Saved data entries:

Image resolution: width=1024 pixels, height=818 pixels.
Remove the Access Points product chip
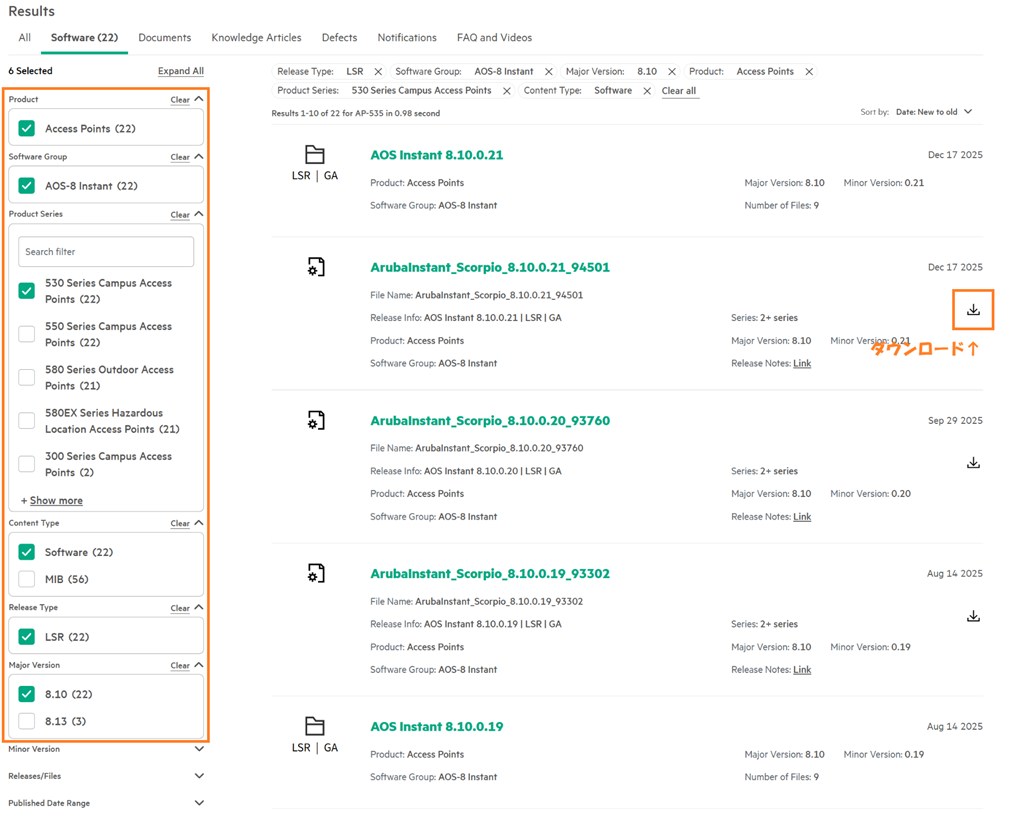click(x=809, y=72)
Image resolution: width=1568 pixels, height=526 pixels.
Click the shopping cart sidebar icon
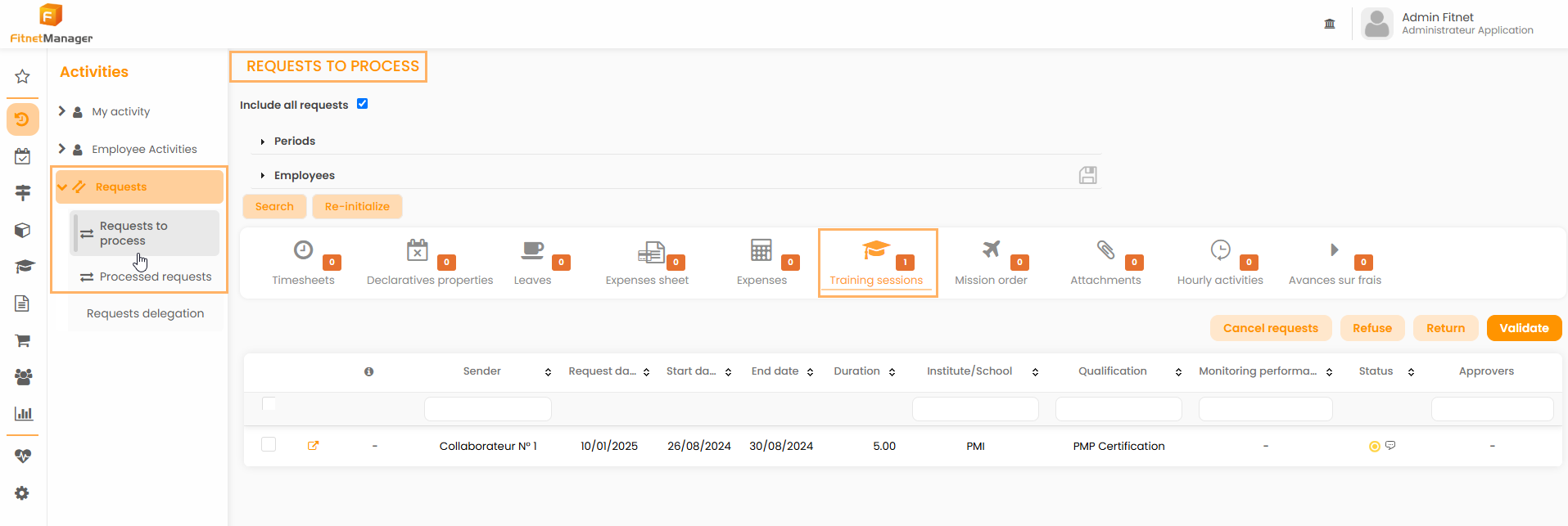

*TO DO:* Only the pictures are to be excluded; all other parts of the records above are to be given exactly.

*SOLUTION TO THE PROBLEM:*
Image resolution: width=1024 pixels, height=818 pixels.
Remove the Access Points product chip
click(x=809, y=72)
Image resolution: width=1568 pixels, height=526 pixels.
Click the shopping cart sidebar icon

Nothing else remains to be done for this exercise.